Le maire Régis Labeaume

Labeaume devra vivre avec les référendums

Bien malgré elle, l’administration Labeaume doit maintenir les référendums en matière d’aménagement et d’urbanisme.

Ce n’est pas sans avoir essayé de les éliminer. Le maire de Québec avait fait un plaidoyer en 2017 en commission parlementaire contre les référendums par lesquels des citoyens peuvent bloquer un projet immobilier. Pour Régis Labeaume, ils n’étaient rien de moins «qu’antidémocratiques».

Le ministre des Affaires municipales de l’époque, le libéral Martin Coiteux, avait bel et bien adopté un Règlement sur la participation publique en matière d’aménagement et d’urbanisme, grâce auquel les villes peuvent aujourd’hui se soustraire au processus référendaire. Toutefois, il y inclut tellement de contraintes que la Ville de Québec le juge inapplicable.
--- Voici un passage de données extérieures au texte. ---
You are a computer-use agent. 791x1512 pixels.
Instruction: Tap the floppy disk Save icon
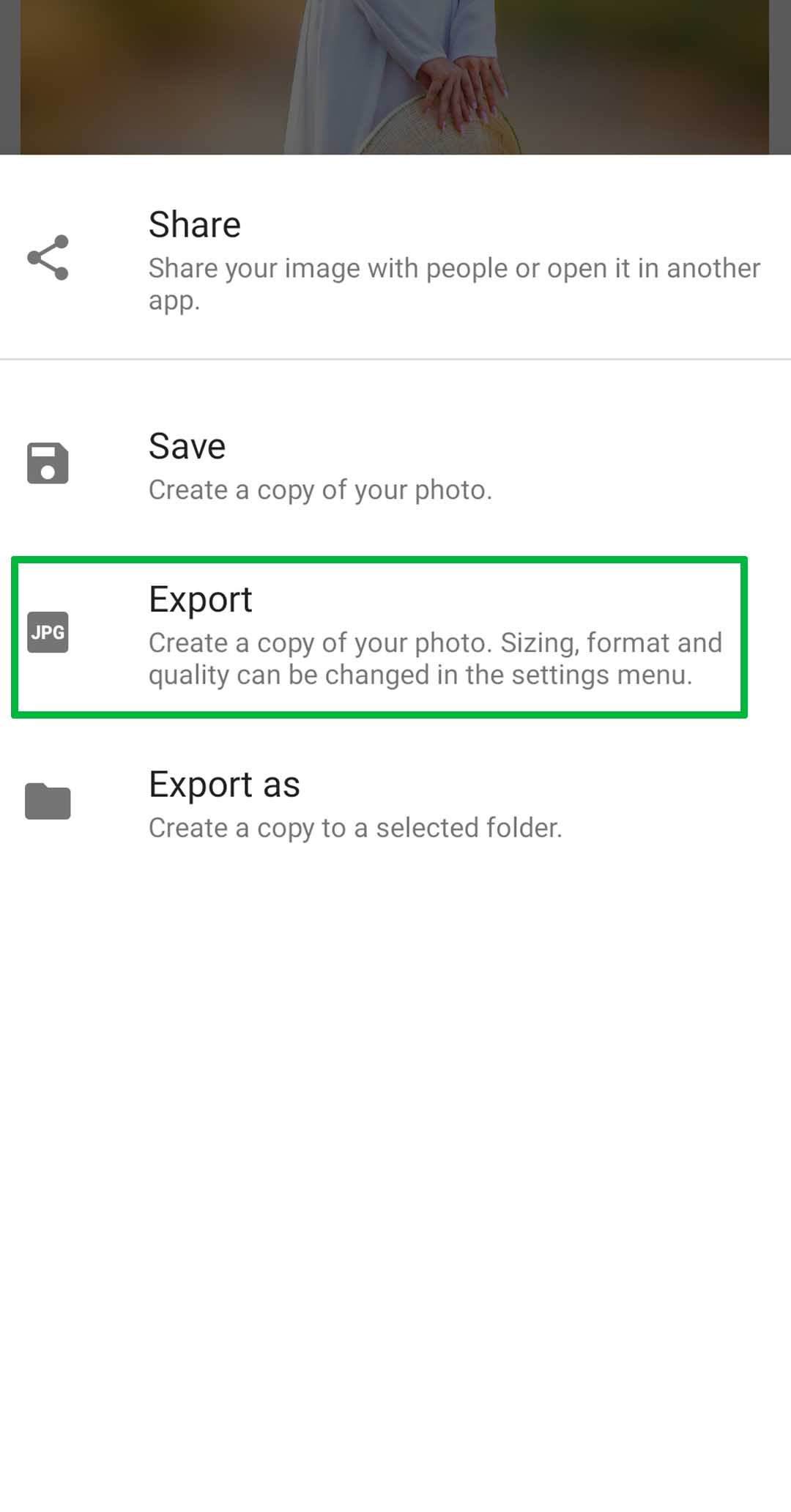pyautogui.click(x=48, y=463)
«L’itinéraire pour l’approbation des projets est prolongé indûment. Si on appliquait le règlement, on aurait rallongé l’itinéraire de six mois alors que la moyenne d’approbation est actuellement de quatre mois», explique M. Labeaume.

Le directeur du service de l’interaction citoyenne, Martin Lefebvre, ajoute que l’application du règlement gouvernemental aurait soumis l’administration municipale à une trop grande pression.

«Il y a 128 dossiers de modifications réglementaires dont 90 sont assujettis au processus référendaire. Pour une trentaine d’entre eux, c’est mineur, mais ça nous obligeait au même processus. Par exemple, ça aurait pris six mois de plus pour ajuster un usage de bureau dans une zone industrielle ou pour modifier une marge de recul alors qu’il y a peu d’enjeux.»

«C’est lourd et injuste, même pour les citoyens qui font des demandes de changement ou déposent des projets», renchérit le maire. 

Pour pallier à son incapacité de rayer les référendums, la Ville améliore son processus de consultation en amont avec, notamment, la mise en place d’une nouvelle plateforme Web de participation citoyenne et des séances de travail organisées de concert avec les conseils de quartier, les citoyens et les promoteurs.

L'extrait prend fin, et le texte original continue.